A New Resolve: “I cannot change the person I was created to be. To live well I must develop a healthy sense self-acceptance and self-compassion.”

Have you ever considered the question – “If I weren’t myself, who would I like to be?”

I’m sure at times we all go through stages of wondering what life would be like if we were actually walking in someone else’s shoes. I know I do.

For those of us raised on the western hemisphere there is a huge amount of pressure put upon us to “develop ourselves” and reach our full potential as human beings. To a degree this can be a healthy thing. I’m certainly a fan of personal development and life-long learning.

We can also become so dissatisfied with life that we loathe the person that we are. We can excuse our own behavior because we feel cheated in some way that we didn’t inherit the gifts and abilities that people who are successful seem to have. It’s a difficult thing not to compare ourselves to others even at the best of times.

For some of us who have been raised by parents who perhaps struggled with their own identity we can be subject to messages of shame and get the idea that life would be a whole lot better if we were someone other than who we actually are.

Over the past several years I’ve been grappling with the possibility that for many years of my life I really didn’t like myself very much. If I’m honest there’s probably more things about myself that I would like to change rather than living out my true identity of who I was created to be.

On the other hand, the Psalmist quoted above bursts out in gratitude to God when he reflects on how God made and designed him. He says, “I praise you for I am fearfully and wonderfully made.”
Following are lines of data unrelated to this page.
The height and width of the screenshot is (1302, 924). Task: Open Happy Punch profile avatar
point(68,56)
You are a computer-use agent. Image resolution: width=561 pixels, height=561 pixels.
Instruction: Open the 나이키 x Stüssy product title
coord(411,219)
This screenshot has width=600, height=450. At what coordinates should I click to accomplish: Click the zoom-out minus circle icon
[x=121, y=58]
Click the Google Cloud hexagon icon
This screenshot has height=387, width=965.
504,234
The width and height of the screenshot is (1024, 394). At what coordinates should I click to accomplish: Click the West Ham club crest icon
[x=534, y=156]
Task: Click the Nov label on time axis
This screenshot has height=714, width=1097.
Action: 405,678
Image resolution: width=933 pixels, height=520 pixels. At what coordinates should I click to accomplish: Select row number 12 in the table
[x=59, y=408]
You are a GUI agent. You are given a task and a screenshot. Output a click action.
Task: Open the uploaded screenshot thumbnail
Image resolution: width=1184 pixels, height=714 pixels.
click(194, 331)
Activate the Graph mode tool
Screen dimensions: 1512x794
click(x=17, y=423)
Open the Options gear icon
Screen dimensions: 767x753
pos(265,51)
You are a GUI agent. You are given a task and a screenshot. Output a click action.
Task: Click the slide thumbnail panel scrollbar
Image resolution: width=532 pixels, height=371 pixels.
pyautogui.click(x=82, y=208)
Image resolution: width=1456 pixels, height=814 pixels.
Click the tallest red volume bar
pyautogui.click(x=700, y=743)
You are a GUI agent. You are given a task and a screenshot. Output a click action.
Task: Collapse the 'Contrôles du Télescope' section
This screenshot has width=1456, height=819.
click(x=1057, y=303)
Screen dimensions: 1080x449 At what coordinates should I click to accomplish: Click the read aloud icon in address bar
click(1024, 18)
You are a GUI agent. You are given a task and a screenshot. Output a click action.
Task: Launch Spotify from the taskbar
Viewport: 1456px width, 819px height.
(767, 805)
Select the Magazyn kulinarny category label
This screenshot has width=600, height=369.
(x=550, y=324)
How often do we stop to thank God for how we are made and designed? This is the poetry of self-acceptance.

It means –

Accepting and valuing myself as a Creation of a personal God

Accepting my own strengths as well as my weaknesses

Accepting my personality as God crafted it

Accepting my gifts, knowing that I have unique abilities just as much as anyone else

Accepting my physical limitations and my humanity (no one is actually Superman!)

In recent years there has been some excellent research and writing done on the subject of shame and self-compassion. Studies have shown that those who have a greater degree of compassion for others are first of all compassionate with themselves.

It’s fortunate that we now live in an era when self-awareness is seen as a value. By taking an honest view of ourselves we can actually learn to be less critical of ourselves and then extend that insight to others.

I’m learning that a harsh and unaccepting approach to myself will, like a form of contagious cancer, spread to others around me. But an honest appreciation of myself as God created me to be can only be beneficial to me as well as to others.

Would that we all could share the same attitude as the Psalmist who exclaimed, Thank you, God, for making me just as You did. You knew what you were doing! How can I argue with that?” (paraphrase mine!)